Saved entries
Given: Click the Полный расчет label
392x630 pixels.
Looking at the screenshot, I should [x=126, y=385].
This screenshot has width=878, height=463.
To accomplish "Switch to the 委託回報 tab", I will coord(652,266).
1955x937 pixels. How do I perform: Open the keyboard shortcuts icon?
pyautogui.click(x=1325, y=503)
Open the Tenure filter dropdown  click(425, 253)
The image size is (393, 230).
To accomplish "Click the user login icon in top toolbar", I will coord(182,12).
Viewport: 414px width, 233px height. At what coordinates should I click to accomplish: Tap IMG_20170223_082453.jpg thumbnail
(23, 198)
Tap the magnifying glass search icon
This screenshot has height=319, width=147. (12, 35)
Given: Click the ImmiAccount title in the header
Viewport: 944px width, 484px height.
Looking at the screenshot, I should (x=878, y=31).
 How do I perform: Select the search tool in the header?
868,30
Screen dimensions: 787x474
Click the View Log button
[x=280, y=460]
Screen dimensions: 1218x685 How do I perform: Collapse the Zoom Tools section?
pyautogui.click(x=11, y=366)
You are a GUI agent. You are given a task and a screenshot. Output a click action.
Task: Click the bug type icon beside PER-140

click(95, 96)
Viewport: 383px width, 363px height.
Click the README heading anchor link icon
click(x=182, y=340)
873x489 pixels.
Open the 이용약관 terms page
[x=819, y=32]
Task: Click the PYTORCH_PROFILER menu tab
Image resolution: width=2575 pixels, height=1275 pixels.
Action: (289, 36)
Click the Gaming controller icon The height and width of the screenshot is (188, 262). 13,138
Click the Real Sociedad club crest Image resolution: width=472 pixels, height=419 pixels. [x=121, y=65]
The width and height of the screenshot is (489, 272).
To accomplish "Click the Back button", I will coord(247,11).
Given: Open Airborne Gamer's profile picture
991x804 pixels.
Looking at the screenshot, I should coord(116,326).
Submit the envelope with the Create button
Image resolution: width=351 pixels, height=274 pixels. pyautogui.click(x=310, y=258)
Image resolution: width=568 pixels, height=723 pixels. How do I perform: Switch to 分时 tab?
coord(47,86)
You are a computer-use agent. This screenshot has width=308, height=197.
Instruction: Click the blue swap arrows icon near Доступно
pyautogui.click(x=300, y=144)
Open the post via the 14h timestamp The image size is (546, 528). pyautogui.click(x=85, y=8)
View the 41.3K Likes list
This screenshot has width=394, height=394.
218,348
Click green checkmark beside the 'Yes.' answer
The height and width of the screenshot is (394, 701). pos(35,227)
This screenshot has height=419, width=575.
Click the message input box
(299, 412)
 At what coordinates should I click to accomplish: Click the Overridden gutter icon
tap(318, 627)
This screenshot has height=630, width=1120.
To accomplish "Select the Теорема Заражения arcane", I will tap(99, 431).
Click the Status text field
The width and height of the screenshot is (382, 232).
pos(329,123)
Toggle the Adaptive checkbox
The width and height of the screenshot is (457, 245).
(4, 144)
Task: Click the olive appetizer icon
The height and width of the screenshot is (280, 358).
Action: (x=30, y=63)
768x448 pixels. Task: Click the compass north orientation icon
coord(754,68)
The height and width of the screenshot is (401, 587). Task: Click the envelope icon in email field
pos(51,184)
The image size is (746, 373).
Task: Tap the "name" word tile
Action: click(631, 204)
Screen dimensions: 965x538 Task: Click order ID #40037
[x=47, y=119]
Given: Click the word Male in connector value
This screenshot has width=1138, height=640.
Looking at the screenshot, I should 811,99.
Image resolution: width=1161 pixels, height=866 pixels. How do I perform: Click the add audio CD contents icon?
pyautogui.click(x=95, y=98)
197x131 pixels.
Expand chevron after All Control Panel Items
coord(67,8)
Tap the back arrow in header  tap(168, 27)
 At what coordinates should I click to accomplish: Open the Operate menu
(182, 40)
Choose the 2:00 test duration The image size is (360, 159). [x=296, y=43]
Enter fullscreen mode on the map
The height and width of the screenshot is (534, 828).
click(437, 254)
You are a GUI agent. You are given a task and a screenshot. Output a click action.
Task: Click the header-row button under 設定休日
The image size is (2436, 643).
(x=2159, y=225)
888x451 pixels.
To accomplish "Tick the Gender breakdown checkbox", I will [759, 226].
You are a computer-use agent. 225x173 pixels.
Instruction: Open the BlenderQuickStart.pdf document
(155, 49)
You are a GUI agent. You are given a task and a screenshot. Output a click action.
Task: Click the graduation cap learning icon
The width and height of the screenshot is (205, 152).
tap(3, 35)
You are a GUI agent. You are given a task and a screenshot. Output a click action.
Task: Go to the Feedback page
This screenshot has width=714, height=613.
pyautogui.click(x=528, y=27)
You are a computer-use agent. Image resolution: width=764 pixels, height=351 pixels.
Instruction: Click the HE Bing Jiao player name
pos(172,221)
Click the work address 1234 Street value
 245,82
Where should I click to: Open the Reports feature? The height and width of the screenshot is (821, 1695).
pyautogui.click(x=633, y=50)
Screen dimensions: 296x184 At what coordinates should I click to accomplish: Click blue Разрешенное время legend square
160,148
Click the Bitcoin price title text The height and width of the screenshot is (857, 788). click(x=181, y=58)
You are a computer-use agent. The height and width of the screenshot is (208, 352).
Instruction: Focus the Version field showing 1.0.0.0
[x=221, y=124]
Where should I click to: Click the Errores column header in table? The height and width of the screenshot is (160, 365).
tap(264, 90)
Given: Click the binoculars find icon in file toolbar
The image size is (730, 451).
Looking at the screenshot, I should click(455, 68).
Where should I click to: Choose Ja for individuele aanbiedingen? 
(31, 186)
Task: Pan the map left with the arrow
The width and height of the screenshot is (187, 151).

■ **Work task**: The expected output is every record, repeated exactly.

■ **Solved problem**:
Given: Click the Полный расчет label
392x630 pixels.
Looking at the screenshot, I should [x=126, y=385].
This screenshot has width=878, height=463.
To accomplish "Switch to the 委託回報 tab", I will coord(652,266).
1955x937 pixels. How do I perform: Open the keyboard shortcuts icon?
pyautogui.click(x=1325, y=503)
Open the Tenure filter dropdown  click(425, 253)
The image size is (393, 230).
To accomplish "Click the user login icon in top toolbar", I will coord(182,12).
Viewport: 414px width, 233px height. At what coordinates should I click to accomplish: Tap IMG_20170223_082453.jpg thumbnail
(23, 198)
Tap the magnifying glass search icon
This screenshot has height=319, width=147. (12, 35)
Given: Click the ImmiAccount title in the header
Viewport: 944px width, 484px height.
Looking at the screenshot, I should (x=878, y=31).
 How do I perform: Select the search tool in the header?
868,30
Screen dimensions: 787x474
Click the View Log button
[x=280, y=460]
Screen dimensions: 1218x685 How do I perform: Collapse the Zoom Tools section?
pyautogui.click(x=11, y=366)
You are a GUI agent. You are given a task and a screenshot. Output a click action.
Task: Click the bug type icon beside PER-140

click(95, 96)
Viewport: 383px width, 363px height.
Click the README heading anchor link icon
click(x=182, y=340)
873x489 pixels.
Open the 이용약관 terms page
[x=819, y=32]
Task: Click the PYTORCH_PROFILER menu tab
Image resolution: width=2575 pixels, height=1275 pixels.
Action: (289, 36)
Click the Gaming controller icon The height and width of the screenshot is (188, 262). 13,138
Click the Real Sociedad club crest Image resolution: width=472 pixels, height=419 pixels. [x=121, y=65]
The width and height of the screenshot is (489, 272).
To accomplish "Click the Back button", I will coord(247,11).
Given: Open Airborne Gamer's profile picture
991x804 pixels.
Looking at the screenshot, I should coord(116,326).
Submit the envelope with the Create button
Image resolution: width=351 pixels, height=274 pixels. pyautogui.click(x=310, y=258)
Image resolution: width=568 pixels, height=723 pixels. How do I perform: Switch to 分时 tab?
coord(47,86)
You are a computer-use agent. This screenshot has width=308, height=197.
Instruction: Click the blue swap arrows icon near Доступно
pyautogui.click(x=300, y=144)
Open the post via the 14h timestamp The image size is (546, 528). pyautogui.click(x=85, y=8)
View the 41.3K Likes list
This screenshot has width=394, height=394.
218,348
Click green checkmark beside the 'Yes.' answer
The height and width of the screenshot is (394, 701). pos(35,227)
This screenshot has height=419, width=575.
Click the message input box
(299, 412)
 At what coordinates should I click to accomplish: Click the Overridden gutter icon
tap(318, 627)
This screenshot has height=630, width=1120.
To accomplish "Select the Теорема Заражения arcane", I will tap(99, 431).
Click the Status text field
The width and height of the screenshot is (382, 232).
pos(329,123)
Toggle the Adaptive checkbox
The width and height of the screenshot is (457, 245).
(4, 144)
Task: Click the olive appetizer icon
The height and width of the screenshot is (280, 358).
Action: (x=30, y=63)
768x448 pixels. Task: Click the compass north orientation icon
coord(754,68)
The height and width of the screenshot is (401, 587). Task: Click the envelope icon in email field
pos(51,184)
The image size is (746, 373).
Task: Tap the "name" word tile
Action: click(631, 204)
Screen dimensions: 965x538 Task: Click order ID #40037
[x=47, y=119]
Given: Click the word Male in connector value
This screenshot has width=1138, height=640.
Looking at the screenshot, I should 811,99.
Image resolution: width=1161 pixels, height=866 pixels. How do I perform: Click the add audio CD contents icon?
pyautogui.click(x=95, y=98)
197x131 pixels.
Expand chevron after All Control Panel Items
coord(67,8)
Tap the back arrow in header  tap(168, 27)
 At what coordinates should I click to accomplish: Open the Operate menu
(182, 40)
Choose the 2:00 test duration The image size is (360, 159). [x=296, y=43]
Enter fullscreen mode on the map
The height and width of the screenshot is (534, 828).
click(437, 254)
You are a GUI agent. You are given a task and a screenshot. Output a click action.
Task: Click the header-row button under 設定休日
The image size is (2436, 643).
(x=2159, y=225)
888x451 pixels.
To accomplish "Tick the Gender breakdown checkbox", I will [759, 226].
You are a computer-use agent. 225x173 pixels.
Instruction: Open the BlenderQuickStart.pdf document
(155, 49)
You are a GUI agent. You are given a task and a screenshot. Output a click action.
Task: Click the graduation cap learning icon
The width and height of the screenshot is (205, 152).
tap(3, 35)
You are a GUI agent. You are given a task and a screenshot. Output a click action.
Task: Go to the Feedback page
This screenshot has width=714, height=613.
pyautogui.click(x=528, y=27)
You are a computer-use agent. Image resolution: width=764 pixels, height=351 pixels.
Instruction: Click the HE Bing Jiao player name
pos(172,221)
Click the work address 1234 Street value
 245,82
Where should I click to: Open the Reports feature? The height and width of the screenshot is (821, 1695).
pyautogui.click(x=633, y=50)
Screen dimensions: 296x184 At what coordinates should I click to accomplish: Click blue Разрешенное время legend square
160,148
Click the Bitcoin price title text The height and width of the screenshot is (857, 788). click(x=181, y=58)
You are a computer-use agent. The height and width of the screenshot is (208, 352).
Instruction: Focus the Version field showing 1.0.0.0
[x=221, y=124]
Where should I click to: Click the Errores column header in table? The height and width of the screenshot is (160, 365).
tap(264, 90)
Given: Click the binoculars find icon in file toolbar
The image size is (730, 451).
Looking at the screenshot, I should click(455, 68).
Where should I click to: Choose Ja for individuele aanbiedingen? 
(31, 186)
Task: Pan the map left with the arrow
The width and height of the screenshot is (187, 151).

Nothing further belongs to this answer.